You might take your house off the market if your financial circumstances change. For example, you might lose your job, or your employer might reduce your hours at work. These changes might impact whether you're able to qualify for another mortgage loan. Rather than sell your present home, and then discover that you're unable to qualify with another bank, taking your house off the market might be the logical move — at least for the time being.


You No Longer Qualify for a Low-rate Mortgage

Maybe you have the funds to qualify for a mortgage, but due to credit changes, you no longer qualify for a low-rate mortgage. If you’re trying to keep your home loan as low as possible, taking your house off the market and focusing on credit repair is financially smart. Once your credit improves, you can revisit selling your home.
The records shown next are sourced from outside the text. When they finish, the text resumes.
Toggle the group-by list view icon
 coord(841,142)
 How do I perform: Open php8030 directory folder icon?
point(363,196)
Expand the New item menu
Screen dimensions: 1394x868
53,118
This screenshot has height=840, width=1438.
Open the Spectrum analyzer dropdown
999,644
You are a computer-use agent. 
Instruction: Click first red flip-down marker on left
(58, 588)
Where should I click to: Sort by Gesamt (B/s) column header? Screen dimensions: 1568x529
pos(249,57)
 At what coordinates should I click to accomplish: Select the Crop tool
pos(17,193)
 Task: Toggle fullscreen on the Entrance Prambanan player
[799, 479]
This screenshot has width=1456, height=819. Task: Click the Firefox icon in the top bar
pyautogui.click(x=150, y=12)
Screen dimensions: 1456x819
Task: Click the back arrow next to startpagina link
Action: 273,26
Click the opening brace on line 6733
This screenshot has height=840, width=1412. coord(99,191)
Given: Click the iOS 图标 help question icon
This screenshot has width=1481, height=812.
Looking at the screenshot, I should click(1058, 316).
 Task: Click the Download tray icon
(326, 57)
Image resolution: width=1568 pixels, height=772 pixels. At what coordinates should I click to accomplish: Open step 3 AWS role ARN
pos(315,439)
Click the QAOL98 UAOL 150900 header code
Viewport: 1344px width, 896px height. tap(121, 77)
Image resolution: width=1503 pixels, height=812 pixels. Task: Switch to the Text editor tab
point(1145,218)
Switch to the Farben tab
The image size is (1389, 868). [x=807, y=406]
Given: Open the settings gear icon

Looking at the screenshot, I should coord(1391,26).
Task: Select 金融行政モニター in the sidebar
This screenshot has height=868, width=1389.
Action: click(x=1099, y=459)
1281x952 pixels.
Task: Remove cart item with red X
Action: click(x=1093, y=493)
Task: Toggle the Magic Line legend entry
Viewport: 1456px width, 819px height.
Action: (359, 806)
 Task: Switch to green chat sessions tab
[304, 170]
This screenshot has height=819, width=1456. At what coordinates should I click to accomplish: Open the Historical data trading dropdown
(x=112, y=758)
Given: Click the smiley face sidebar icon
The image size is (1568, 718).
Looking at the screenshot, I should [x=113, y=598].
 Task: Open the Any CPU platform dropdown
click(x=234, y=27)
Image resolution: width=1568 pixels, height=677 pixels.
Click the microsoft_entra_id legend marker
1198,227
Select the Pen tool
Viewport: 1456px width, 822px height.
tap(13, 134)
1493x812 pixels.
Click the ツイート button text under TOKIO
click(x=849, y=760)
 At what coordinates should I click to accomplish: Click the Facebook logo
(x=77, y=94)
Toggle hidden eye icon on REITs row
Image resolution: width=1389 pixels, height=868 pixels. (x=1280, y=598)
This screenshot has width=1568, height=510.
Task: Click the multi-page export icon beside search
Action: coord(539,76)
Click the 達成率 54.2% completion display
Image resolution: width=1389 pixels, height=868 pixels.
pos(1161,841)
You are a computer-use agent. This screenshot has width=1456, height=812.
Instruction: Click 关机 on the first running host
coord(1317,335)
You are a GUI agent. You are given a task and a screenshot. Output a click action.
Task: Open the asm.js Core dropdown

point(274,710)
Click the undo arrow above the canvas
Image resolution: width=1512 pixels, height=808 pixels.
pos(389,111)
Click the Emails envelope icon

You’re Unable to Lower Your Price and Compete with Other Homes

If your property is priced higher than similar homes in the area, buyers may have little interest in your property. Lowering your asking price or offering other incentives is one way to compete. But if neither is an option, your house may sit on the market for several months or years. After a while, taking your house off the market and paying down the mortgage loan make sense from a financial standpoint.


There’s Too Much Demand

Then again, maybe your home is priced appropriately for the area. But given the amount of homes for sale in your local area, there might be too much inventory, and too few buyers. Add in a saturated home market, and several homes may sit on the market for years. You have a choice: either keep your house on the market and sit it out, or take the house off the market and re-list when there's less inventory.


You Don't Want to Pay to Sell Your Home

If you’re unable to drop the asking price, selling your home quickly may require paying money out-of-pocket. For example, if your home is listed at $150,000, yet buyers are only willing to pay $145,000, you’ll need to give your bank $5,000 (of your own money) to pay off the home loan. If you don't like the idea of paying to sell your home, take the house off the market and wait until you pay down the mortgage balance.


You’re Exhausted by the Entire Process

After months of no interest, selling your home can be an exhausting process. Keep the home listed if you need to sell. But if you're not necessarily in a rush to move, you might take the house off the market and revisit the plan at another time.


You Need to Make Improvements to the Home

If you’re unable to sell the house, the issue might be an outdated style. For example, updating your kitchen and bathrooms may attract buyers, as well as finishing your basement and making other improvements. Since it takes time to renovate a home, you might take your house off the market temporarily until you make the necessary upgrades.

Selling a home can be frustrating and overwhelming. And despite eagerness to find a buyer, now may not be the right time to sell. If you take your house off the market, you can always re-list with your realtor in a few months or years, as your situation, or the market, improves. When do you think it's smart to take a house off the market?